Eat a gel with sodium and magnesium, the two electrolytes usually lost in the body during exercise. Chloride, potassium and calcium also have electrolytes, but if you're exercising and losing electrolytes, your body is usually short on sodium and magnesium. Carry some gels with you during a long run or bike ride, particularly if it's hot or humid weather. Some athletes also carry electrolyte tablets, which can be taken alone or dissolved in liquid.
Eat 8 ounces of yogurt and a can of chicken noodle or other canned soup. These two foods can be easy on your stomach after a long exercise routine or illness, and they contain potassium and sodium, two of the chief electrolytes your body needs.
Eat a meal containing salt. If you eat pasta with a salty topping, you are giving yourself the carbs you need along with the extra sodium to help maintain electrolytes. While you shouldn’t go overboard on the salt, adding a few shakes to a pasta dish like vegetable lasagna or spaghetti can help incorporate electrolytes into your diet.
Other Sources of Electrolytes
Drink or eat a dairy product. Calcium and phosphorous are sources of electrolytes in your body, and can be found in calcium-containing foods. Try cheese, yogurt or milk.
Consume food sources of magnesium, an electrolyte needed to contract and relax your muscles. Examples include dark, leafy green vegetables like spinach and kale. Additional food sources include bananas, almonds, seeds, tofu, brown rice, millet, dried apricots and avocados.
Result of Low Electrolytes
You'll know when you're low on electrolytes. Your muscles will feel weak. They may twitch and cramp, to the point that you'll need to stop your activity and stretch. You may feel lethargic. You may even feel a bit confused. If you're exercising heavily in the heat, and feel these symptoms, you need to stop and re-orient yourself.
Get inside, or under some shade, eat a gel or sip an electrolyte-filled drink slowly. Make sure you're feeling like yourself before re-starting your activity. Your body needs to restore the electrolytes it has lost. If you're cramping, stretch until you feel the cramps dissipate. Muscle cramping will feel terrible, but doesn't pose a serious medical problem. If you're feeling lethargic and confused, these could point to more severe problems, and you stop your activity immediately and consume some electrolytes.
Muscle weakness, fatigue and difficulty concentrating could indicate your body is low in electrolytes.

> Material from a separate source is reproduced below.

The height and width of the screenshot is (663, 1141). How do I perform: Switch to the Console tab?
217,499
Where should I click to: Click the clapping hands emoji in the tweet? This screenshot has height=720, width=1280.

If you have been severely ill or injured, foods and fluids alone may not be enough to replace lost electrolytes in your body. See your physician if you experience severe illness or injury. Electrolyte imbalances can indicate an underlying medical condition, such as kidney disease. Good electrolyte balance keeps the heart beating, the kidneys filtering, the intestines excreting, and the brain working.